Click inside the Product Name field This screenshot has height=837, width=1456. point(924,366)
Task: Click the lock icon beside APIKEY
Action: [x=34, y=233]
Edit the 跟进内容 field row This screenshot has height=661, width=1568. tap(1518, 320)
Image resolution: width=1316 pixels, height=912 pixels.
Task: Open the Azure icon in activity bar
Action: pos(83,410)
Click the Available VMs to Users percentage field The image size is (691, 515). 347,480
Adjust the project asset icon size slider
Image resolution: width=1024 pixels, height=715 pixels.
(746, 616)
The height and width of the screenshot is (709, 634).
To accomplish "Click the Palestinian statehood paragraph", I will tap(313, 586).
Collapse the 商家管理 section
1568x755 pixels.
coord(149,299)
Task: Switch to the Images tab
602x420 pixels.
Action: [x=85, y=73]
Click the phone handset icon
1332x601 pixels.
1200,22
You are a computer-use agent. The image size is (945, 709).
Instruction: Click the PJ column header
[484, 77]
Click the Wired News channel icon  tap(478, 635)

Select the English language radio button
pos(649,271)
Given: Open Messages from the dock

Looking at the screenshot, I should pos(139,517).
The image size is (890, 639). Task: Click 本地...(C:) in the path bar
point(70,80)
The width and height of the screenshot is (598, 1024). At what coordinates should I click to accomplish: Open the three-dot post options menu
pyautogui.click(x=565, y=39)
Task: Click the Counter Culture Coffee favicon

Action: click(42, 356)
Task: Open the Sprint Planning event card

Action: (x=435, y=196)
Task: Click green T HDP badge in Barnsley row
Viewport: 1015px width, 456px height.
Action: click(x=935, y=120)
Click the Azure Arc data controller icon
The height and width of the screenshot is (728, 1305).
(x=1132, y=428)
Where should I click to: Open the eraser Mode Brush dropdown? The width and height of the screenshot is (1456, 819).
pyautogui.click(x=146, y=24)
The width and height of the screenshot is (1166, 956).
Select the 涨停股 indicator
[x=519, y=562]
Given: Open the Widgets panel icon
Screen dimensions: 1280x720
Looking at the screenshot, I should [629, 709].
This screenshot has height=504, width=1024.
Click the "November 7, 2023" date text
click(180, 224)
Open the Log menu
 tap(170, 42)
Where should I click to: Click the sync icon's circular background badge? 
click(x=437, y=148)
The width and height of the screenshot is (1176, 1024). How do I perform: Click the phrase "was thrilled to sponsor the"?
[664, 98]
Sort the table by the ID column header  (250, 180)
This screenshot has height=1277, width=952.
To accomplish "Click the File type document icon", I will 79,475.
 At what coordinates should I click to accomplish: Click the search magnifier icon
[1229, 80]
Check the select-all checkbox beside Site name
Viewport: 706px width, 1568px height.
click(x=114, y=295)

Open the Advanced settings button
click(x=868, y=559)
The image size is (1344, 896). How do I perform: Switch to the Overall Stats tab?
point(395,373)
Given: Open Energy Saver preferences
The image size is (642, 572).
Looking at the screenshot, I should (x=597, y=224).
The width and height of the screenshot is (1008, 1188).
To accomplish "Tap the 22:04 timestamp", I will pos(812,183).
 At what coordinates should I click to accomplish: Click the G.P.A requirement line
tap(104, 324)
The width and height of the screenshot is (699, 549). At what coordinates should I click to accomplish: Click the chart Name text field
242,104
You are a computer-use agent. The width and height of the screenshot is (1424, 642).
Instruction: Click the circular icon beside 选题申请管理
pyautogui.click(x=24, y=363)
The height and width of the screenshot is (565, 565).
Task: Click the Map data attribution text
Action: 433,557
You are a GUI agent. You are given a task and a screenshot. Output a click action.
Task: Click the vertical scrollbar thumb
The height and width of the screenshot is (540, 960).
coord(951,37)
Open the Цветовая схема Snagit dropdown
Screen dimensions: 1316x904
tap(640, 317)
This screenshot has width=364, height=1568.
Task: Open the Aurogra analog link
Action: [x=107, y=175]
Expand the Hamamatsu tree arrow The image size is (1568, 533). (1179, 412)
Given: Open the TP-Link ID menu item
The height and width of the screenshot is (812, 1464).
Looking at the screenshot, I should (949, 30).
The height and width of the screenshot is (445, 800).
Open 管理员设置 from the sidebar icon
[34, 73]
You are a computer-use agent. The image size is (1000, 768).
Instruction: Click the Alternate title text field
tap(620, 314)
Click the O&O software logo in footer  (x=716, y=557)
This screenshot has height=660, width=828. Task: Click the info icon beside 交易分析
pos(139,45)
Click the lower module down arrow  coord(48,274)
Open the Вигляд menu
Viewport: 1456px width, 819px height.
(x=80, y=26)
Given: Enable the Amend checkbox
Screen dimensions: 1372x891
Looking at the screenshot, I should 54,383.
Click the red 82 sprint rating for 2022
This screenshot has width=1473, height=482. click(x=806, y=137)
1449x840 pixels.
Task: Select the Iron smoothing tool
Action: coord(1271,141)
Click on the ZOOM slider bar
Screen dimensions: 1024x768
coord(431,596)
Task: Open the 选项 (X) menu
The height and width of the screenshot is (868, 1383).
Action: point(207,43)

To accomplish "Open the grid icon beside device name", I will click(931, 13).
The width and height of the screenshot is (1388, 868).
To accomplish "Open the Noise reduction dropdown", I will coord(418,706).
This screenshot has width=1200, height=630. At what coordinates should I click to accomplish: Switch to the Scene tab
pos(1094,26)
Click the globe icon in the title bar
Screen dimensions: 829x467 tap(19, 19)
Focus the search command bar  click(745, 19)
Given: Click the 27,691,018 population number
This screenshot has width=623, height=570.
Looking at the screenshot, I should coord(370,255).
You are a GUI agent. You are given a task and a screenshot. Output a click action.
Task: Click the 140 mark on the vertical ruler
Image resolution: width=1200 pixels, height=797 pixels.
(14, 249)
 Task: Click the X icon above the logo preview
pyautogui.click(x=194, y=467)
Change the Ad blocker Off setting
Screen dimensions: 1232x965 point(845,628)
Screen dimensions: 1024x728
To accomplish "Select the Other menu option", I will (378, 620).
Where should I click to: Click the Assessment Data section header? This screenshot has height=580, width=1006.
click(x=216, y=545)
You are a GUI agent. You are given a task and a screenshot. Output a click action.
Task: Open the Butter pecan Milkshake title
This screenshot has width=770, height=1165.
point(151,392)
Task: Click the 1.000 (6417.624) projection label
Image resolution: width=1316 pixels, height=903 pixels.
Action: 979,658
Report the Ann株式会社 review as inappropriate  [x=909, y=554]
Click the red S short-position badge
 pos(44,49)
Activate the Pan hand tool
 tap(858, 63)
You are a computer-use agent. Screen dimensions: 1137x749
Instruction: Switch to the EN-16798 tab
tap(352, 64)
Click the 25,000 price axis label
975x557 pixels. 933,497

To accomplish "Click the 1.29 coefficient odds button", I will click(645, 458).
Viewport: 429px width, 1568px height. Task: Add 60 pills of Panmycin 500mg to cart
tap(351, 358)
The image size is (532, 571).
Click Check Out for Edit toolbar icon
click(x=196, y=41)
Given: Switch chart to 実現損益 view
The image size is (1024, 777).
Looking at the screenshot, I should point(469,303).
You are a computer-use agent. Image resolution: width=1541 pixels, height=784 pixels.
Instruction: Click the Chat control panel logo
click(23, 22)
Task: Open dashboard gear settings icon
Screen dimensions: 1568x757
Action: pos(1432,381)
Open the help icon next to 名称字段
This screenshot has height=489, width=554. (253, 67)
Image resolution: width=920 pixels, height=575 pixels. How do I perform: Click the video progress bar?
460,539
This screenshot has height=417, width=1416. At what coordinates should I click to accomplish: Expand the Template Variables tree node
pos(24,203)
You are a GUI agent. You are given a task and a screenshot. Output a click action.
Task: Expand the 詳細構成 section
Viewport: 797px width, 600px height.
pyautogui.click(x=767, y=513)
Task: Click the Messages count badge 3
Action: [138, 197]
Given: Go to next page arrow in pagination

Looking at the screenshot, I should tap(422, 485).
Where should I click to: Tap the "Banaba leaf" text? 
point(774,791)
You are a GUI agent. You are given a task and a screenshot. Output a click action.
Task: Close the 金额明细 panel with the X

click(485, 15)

————————

## Task details
Reproduce the records above verbatim, from the first line through the line containing "Action: pos(83,410)", including that line.

## Worked solution
Click inside the Product Name field This screenshot has height=837, width=1456. point(924,366)
Task: Click the lock icon beside APIKEY
Action: [x=34, y=233]
Edit the 跟进内容 field row This screenshot has height=661, width=1568. tap(1518, 320)
Image resolution: width=1316 pixels, height=912 pixels.
Task: Open the Azure icon in activity bar
Action: pos(83,410)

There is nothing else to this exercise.